Programming Solutions
Several very different approaches were used to solve the Year 2000 problem in legacy systems. Three of them follow:
- Date expansion: Two-digit years were expanded to include the century (becoming four-digit years) in programs, files, and databases. This was considered the "purest" solution, resulting in unambiguous dates that are permanent and easy to maintain. However, this method was costly, requiring massive testing and conversion efforts, and usually affecting entire systems.
- Date re-partitioning: In legacy databases whose size could not be economically changed, six-digit year/month/day codes were converted to three-digit years (with 1999 represented as 099 and 2001 represented as 101, etc.) and three-digit days (ordinal date in year). Only input and output instructions for the date fields had to be modified, but most other date operations, and whole record operations required no change. This delays the eventual roll-over problem to the end of the year 2899.

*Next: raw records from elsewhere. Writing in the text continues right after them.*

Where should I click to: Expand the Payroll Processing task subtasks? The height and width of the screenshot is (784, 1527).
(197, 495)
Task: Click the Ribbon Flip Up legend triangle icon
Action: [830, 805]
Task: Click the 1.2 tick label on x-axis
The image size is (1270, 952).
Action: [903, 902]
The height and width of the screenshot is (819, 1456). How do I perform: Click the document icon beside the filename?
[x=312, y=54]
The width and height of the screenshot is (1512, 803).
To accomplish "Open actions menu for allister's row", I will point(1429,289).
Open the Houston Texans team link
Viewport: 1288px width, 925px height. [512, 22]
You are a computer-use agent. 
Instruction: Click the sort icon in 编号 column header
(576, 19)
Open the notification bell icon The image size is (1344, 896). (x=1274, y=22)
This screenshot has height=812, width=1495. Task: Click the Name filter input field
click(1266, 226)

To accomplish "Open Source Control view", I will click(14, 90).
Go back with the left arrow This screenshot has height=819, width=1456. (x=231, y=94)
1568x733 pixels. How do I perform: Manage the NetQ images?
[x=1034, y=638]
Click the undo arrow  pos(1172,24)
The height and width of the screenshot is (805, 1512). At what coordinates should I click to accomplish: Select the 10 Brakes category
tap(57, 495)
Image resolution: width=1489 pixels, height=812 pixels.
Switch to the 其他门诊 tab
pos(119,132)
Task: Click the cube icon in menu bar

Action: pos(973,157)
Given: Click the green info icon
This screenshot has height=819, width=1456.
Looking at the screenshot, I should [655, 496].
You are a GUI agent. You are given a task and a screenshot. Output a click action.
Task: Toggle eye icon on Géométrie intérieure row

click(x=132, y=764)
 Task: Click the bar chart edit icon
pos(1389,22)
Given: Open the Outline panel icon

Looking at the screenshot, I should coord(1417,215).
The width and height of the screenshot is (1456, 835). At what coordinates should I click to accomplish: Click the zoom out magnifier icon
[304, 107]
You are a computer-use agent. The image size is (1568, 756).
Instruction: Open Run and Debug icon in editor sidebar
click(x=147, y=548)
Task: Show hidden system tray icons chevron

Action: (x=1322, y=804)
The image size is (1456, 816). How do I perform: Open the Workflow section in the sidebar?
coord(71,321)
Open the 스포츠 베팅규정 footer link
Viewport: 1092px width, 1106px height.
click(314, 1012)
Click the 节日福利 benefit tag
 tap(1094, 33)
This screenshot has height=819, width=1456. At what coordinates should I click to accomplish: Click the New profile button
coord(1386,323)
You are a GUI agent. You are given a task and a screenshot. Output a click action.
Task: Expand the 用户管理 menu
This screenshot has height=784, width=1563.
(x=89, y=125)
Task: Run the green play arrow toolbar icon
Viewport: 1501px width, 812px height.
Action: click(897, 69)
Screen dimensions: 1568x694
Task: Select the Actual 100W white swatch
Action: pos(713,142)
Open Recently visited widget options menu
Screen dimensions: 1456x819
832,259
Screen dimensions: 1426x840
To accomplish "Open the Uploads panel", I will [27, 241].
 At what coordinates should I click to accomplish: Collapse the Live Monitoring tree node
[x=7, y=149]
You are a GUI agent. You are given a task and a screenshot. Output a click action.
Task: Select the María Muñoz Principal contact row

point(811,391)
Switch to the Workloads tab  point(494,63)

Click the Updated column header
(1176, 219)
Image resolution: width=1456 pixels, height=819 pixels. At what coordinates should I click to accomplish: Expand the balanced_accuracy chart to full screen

- Windowing: Two-digit years were retained, and programs determined the century value only when needed for particular functions, such as date comparisons and calculations. (The century "window" refers to the 100-year period to which a date belongs.) This technique, which required installing small patches of code into programs, was simpler to test and implement than date expansion, thus much less costly. While not a permanent solution, windowing fixes were usually designed to work for several decades. This was thought acceptable, as older legacy systems tend to eventually get replaced by newer technology.